In the case of a zero price for a specific element of the contract, there are often accusations of acting unfairly. Specifically, the submission of such a bid is considered as an act of unfair competition, consisting in the obstruction of other enterprises’ access to the market, in particular by selling goods or services below the cost of their manufacture or provision, or reselling them below the cost of purchase in order to eliminate other businesses.

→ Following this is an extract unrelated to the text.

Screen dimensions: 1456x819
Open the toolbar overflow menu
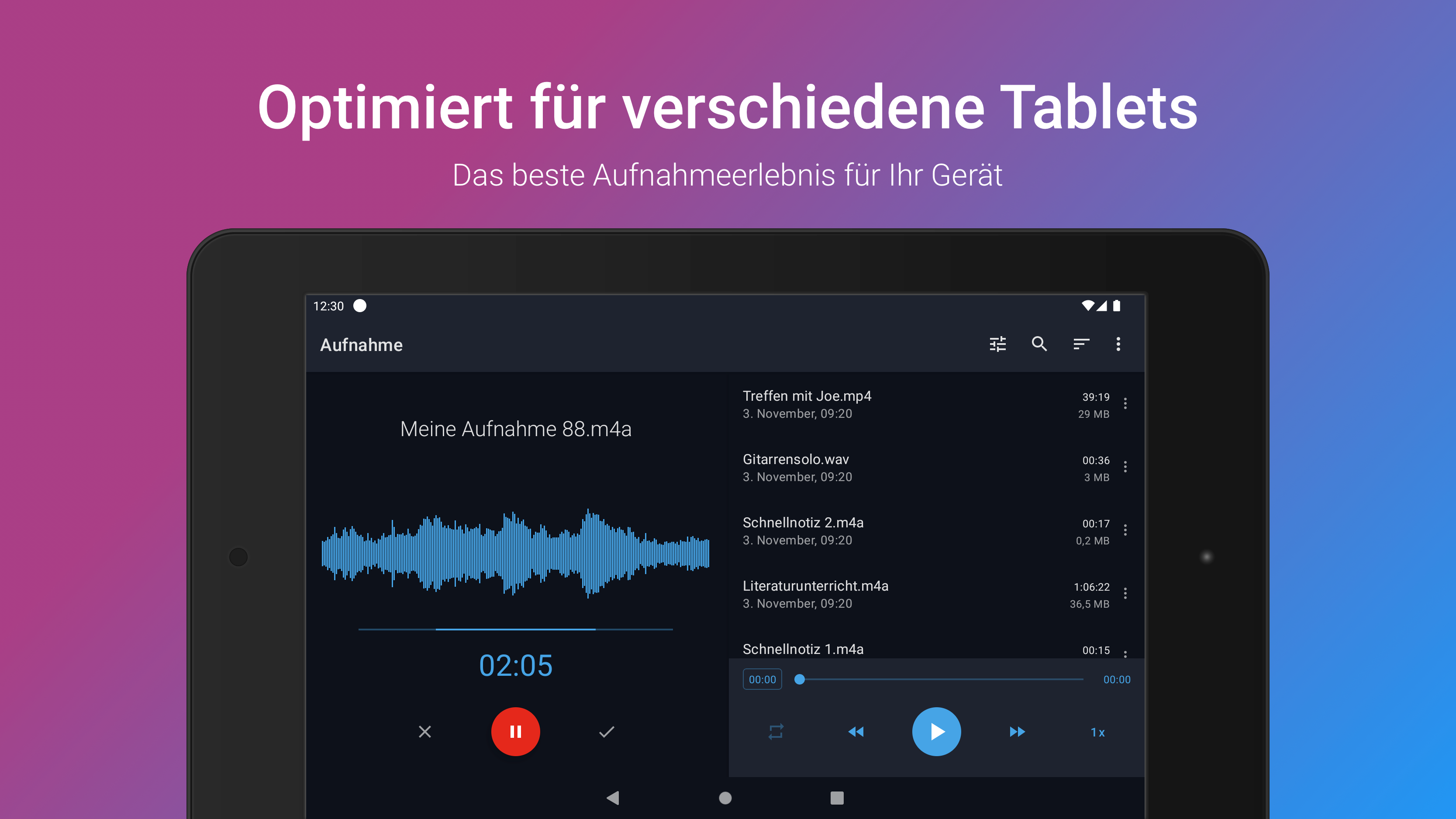(1118, 344)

In the judgment issued in case no. KIO/UZP 496/10, the National Appeals Chamber analyzed such a case, noting that “the fact that one of the components of the bid was priced at PLN 0 (which is undoubtedly a value much lower than the actual cost of manufacture or provision) is irrelevant in this context because the contractor does not separately sell the individual supplies, services and works that make up the contract. On the contrary, it offers comprehensive performance of a complex investment project for a fixed price.

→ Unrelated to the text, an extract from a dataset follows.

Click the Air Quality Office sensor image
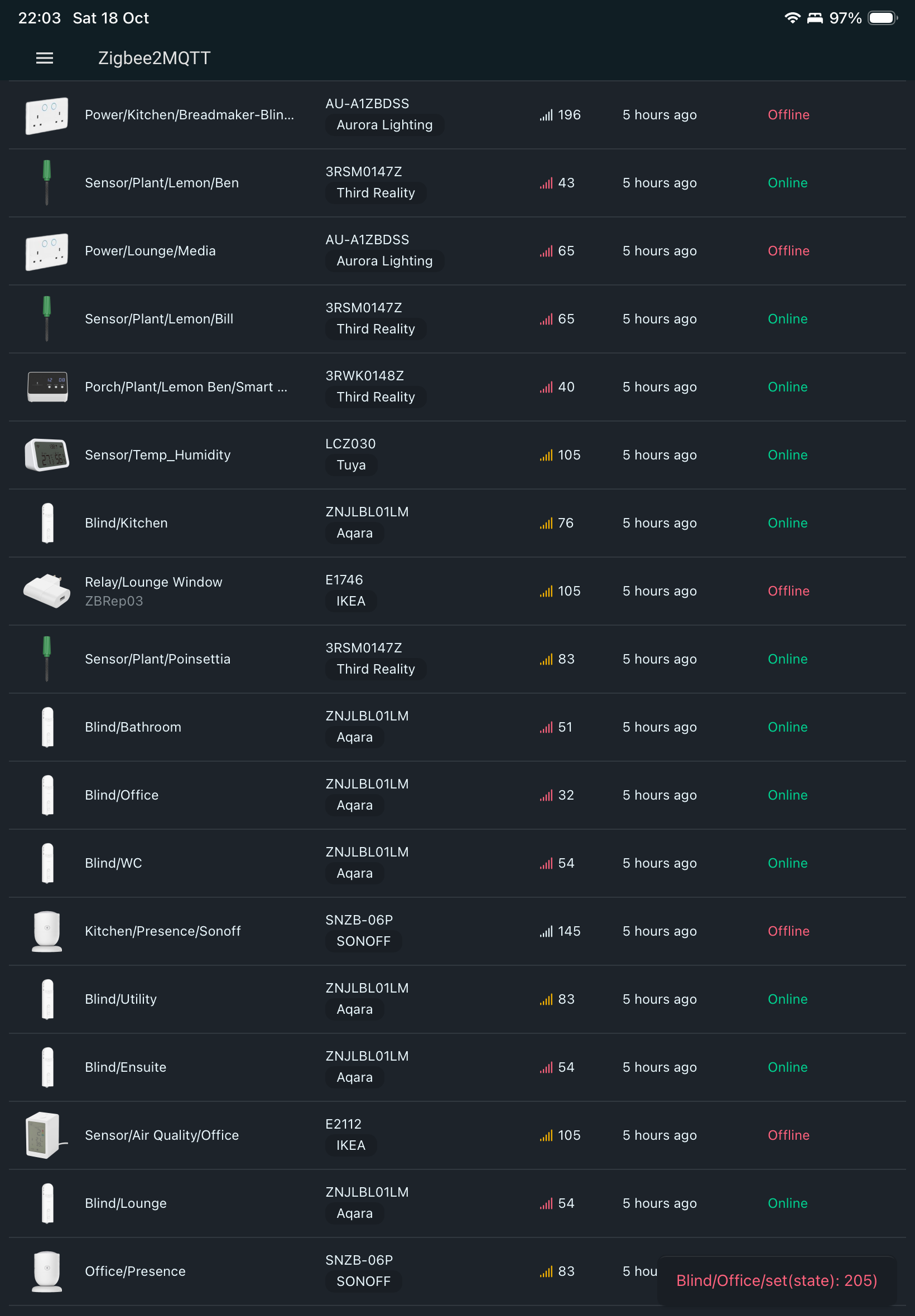This screenshot has width=915, height=1316. point(46,1135)

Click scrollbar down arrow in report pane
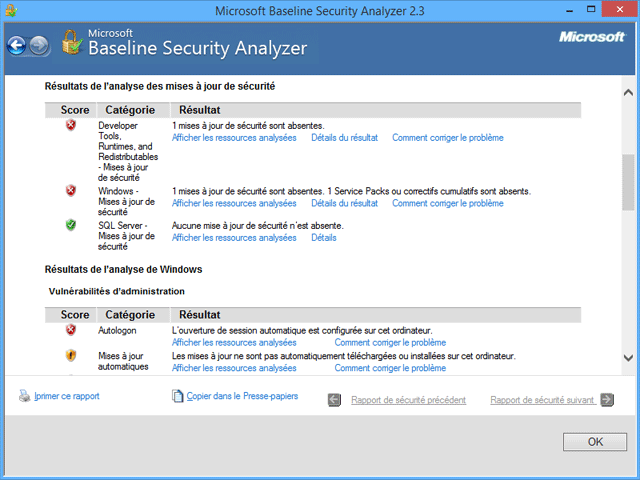(x=629, y=357)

Due to the nature of the fixed fee, the contractual price is a price accepted in advance for the entire scope of the contract, rather than the sum of individual parts that have already been completed. Importantly, the fixed fee (i.e. a global price covering the entire contract) is a reasonable price that does not differ from other bids submitted in the procedure. Thus, the selected contractor offers its services for a monetary consideration of an adequate value, with respect to which there is no basis to claim that is has been underestimated in relation to actual costs.”

Summary

Responding to the arguments presented at the start of this article:

  1. A public procurement contract is a fee-based type of contract, and this is what the Directives and the Public Procurement Law Act say – Yes, but consideration can also occur when the offered price is PLN 0 and the contractor will benefit from the performance of the contract.
  2. It is not possible to include a fee of PLN 0 in a public procurement contract and issue an invoice covering this amount – It seems that the answer has already been given in point 1 above. It is not the remuneration or the price of PLN 0 entered in a given part of the contract that determines whether we are dealing with a public procurement contract.
  3. There is no way to compare the submitted bids because the price of PLN 0 would have to be divided by 0, which is not possible – In my opinion, it will be sufficient for contracting authorities to include a provision in the public procurement documents, based on which they will allow bids with prices of 0 for the entire scope of the contract; of course, this does not exempt them from the obligation to examine such a price in terms of its potentially abnormally low nature.
  4. PLN 0 is an abnormally low price in relation to the scope of the contract, or constitutes an act of unfair competition, i.e. an attempt to eliminate competitors from the tender – In each case, the contractor should be asked to submit relevant clarifications, the method of calculation of such a price and the assumptions made.
  5. Contracting authorities make it clear in public procurement documentation that any bid with a price of PLN 0 will be rejected – It seems that such a provision is inconsistent with the CJEU Judgment discussed in this article, which dismissed such a solution involving the “automated” rejection of bids solely because of the price of 0.

Footnotes

  1. For an accessible introduction (short on calculations and long on cultural history), see, for example, Kaplan, R., The Nothing that Is: A Natural History of Zero, Oxford University Press, Oxford, 1999.
  2. See, in particular, judgments of 18 January 2007, Auroux and Others (C‑220/05, EU:C:2007:31, paragraph 45), and of 18 October 2018, IBA Molecular Italy (C‑606/17, EU:C:2018:843, paragraph 28).
  1. See, to that effect, judgment of 21 December 2016, Remondis (C‑51/15, EU:C:2016:985, paragraph 43 and the case-law cited), concerning the interpretation of the notion of ‘public contract’ referred to in Article 1(2)(a) of Directive 2004/18.